The sand dunes on the ocean floor are as beautiful as any desert I’ve seen. The waves that skim their peaks carve out gentle mountains and valleys. Eddies bumble through the troughs.
From above, mini tornadoes swirl off the mounds. The occasional dumper blasts a crater. Giant flatheads lift like hovercraft out into the blue.
I had never really appreciated this underwater beauty until I took up ocean swimming during Covid. What was once a distant sandy bottom has become a daily fascination. Sometimes the underwater stretches look like ski runs, with chutes and moguls. Others are endless plains. After the bushfires 18 months ago, the ash stubbornly stained them.
There’s a magical silence in the narrow corridor between the crashing waves and the sand. Every explosion of foam looks different as it approaches, like underwater fireworks.
As Covid coops us up again for who knows how long, a swim across this stretch of beach is a worthy opponent of pandemic blues. The winter cold is biting and it’s a physical challenge, but the sea gives sustenance like nothing else I know.
Recently I took a new swim route – just behind the breaking sets. My friend and I stumbled upon a large turtle riding the currents. I could see its fin was tagged, so it was likely local, being monitored as part of conservation efforts around Manly’s Cabbage Tree bay, in Sydney’s north. It looked so relaxed as it weaved its path.
We had been looking for that turtle for more than a year. People said it existed, but I was beginning to wonder. To see it just behind the surf felt serendipitous. The light sandy background highlighted its unmistakable shape that is usually camouflaged by seaweed and rocks. Diving down to swim alongside it was silent and serene.
On another day behind the breakers we were treated to what felt like two sunrises. First when light emerged over the horizon and again when it cleared the clouds. It gave way to moody, grey skies and then a rainbow. All before 7.30am.

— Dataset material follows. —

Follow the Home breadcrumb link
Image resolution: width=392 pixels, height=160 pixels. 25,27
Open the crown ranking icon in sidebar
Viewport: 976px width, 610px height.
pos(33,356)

In recent weeks, a jellyfish has been haunting these waters: the dreaded jimble. I had never heard of it before this past year, but its distinct bright-pink box shape drifts close to the surface, trailing tentacles. It’s easy to spot on sunny days as the light passes through its translucent body.
It belongs to the cubozoan order of jellyfish – a relative of the box jellyfish, and although it stings it’s not dangerous or deadly. The Australian Museum says it’s the only cubozoan that occurs in colder southern Australian waters. But with a wetsuit and cap covering most of my body, I’m happy to take my chances.

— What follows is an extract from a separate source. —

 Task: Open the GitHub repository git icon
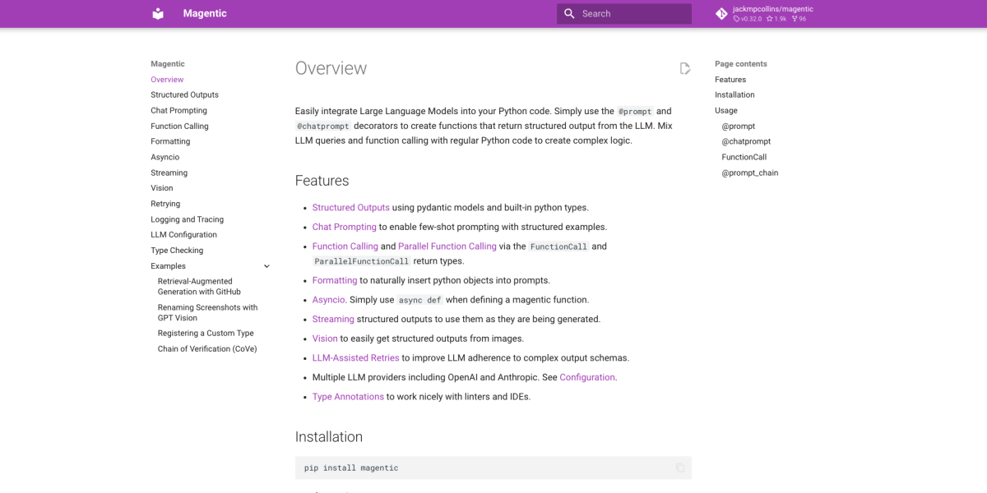point(721,14)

The “seasons” of the sea have also been a pandemic revelation. As surely as the purple bloom of jacaranda flowers signals that summer is approaching, the arrival of giant cuttlefish in the bay forewarns of colder water temperatures. They are followed not long after by Port Jackson sharks, who migrate north each year to breed.
By October there will be lots of sharks here. It may be one of the few places at the beach where people swim towards you when you say you’ve seen a shark.
One day last year I counted 12 Port Jacksons in a single swim. Not long after, a spear-fisherman’s footage of a great white just around the headland was a timely reminder of the sea’s pecking order. For a couple of weeks some swimmers stuck to the shallows, skimming the rocks with their bellies, as if it offered protection.
And then the next season arrived with bluebottles in tow.
For now, as the lockdown persists, I look forward to future freedoms along this stretch of sand, including post-swim debriefs about who saw what.
I look forward to summer’s beach-umbrella battles with the wind, to sandals getting stuck in the sand, and of dashing into the water with burning feet.
Most of all I dream of these restrictions being over in time for summer. In the meantime, I’ll gratefully take the wet, cold ocean and its sandy show of seasons.